#### DATA SHOWN:
+++

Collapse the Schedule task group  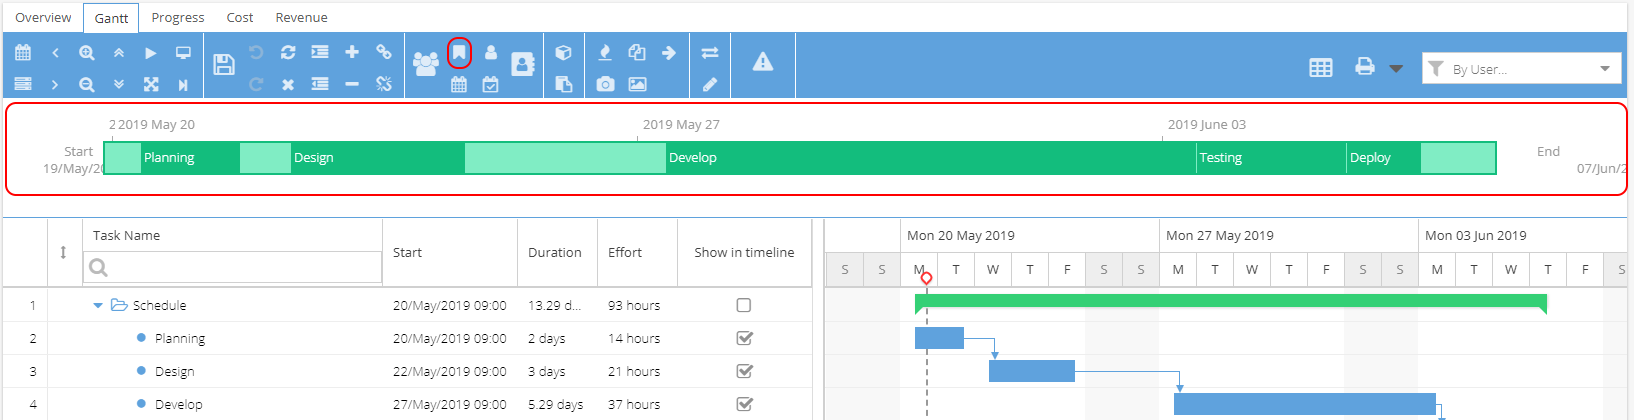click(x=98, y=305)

+++

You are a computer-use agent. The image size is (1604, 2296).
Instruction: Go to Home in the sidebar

+++

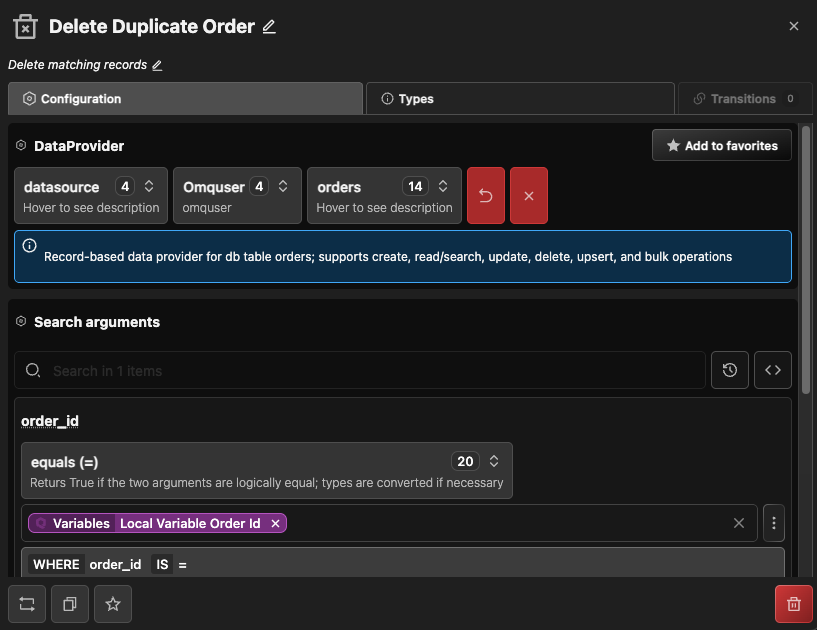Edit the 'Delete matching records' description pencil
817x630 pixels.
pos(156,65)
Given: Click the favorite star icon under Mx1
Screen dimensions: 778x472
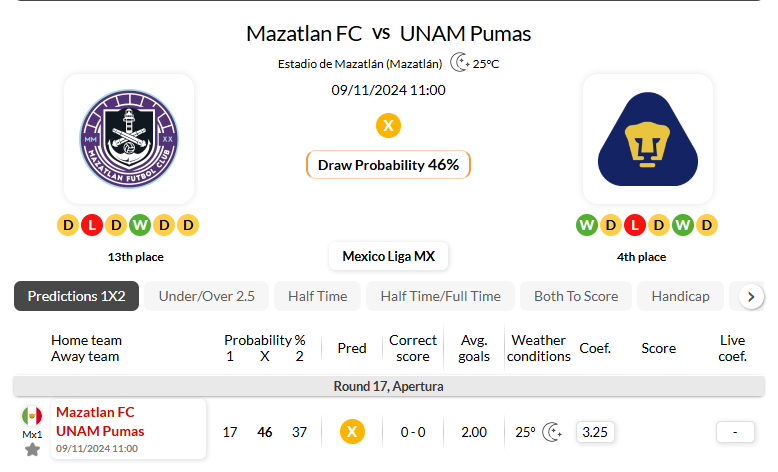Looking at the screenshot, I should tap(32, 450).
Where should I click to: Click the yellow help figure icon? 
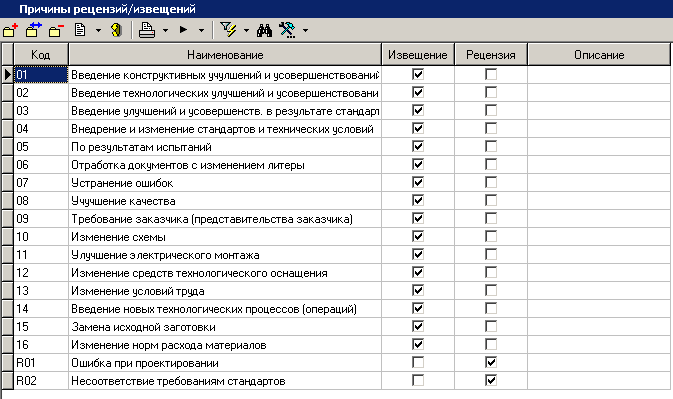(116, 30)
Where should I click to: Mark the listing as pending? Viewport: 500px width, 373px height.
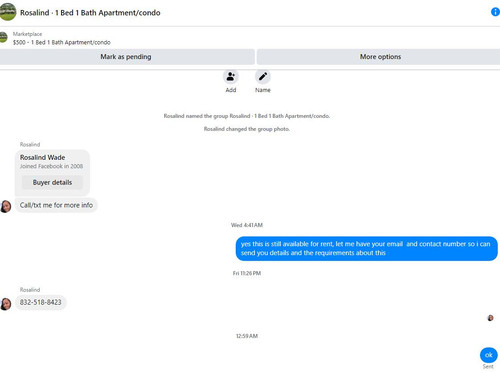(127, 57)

+++

#### EXERCISE BRIEF:
Count the rows above that contain the string "Where", and reply with that number only.

#### REPLY:
2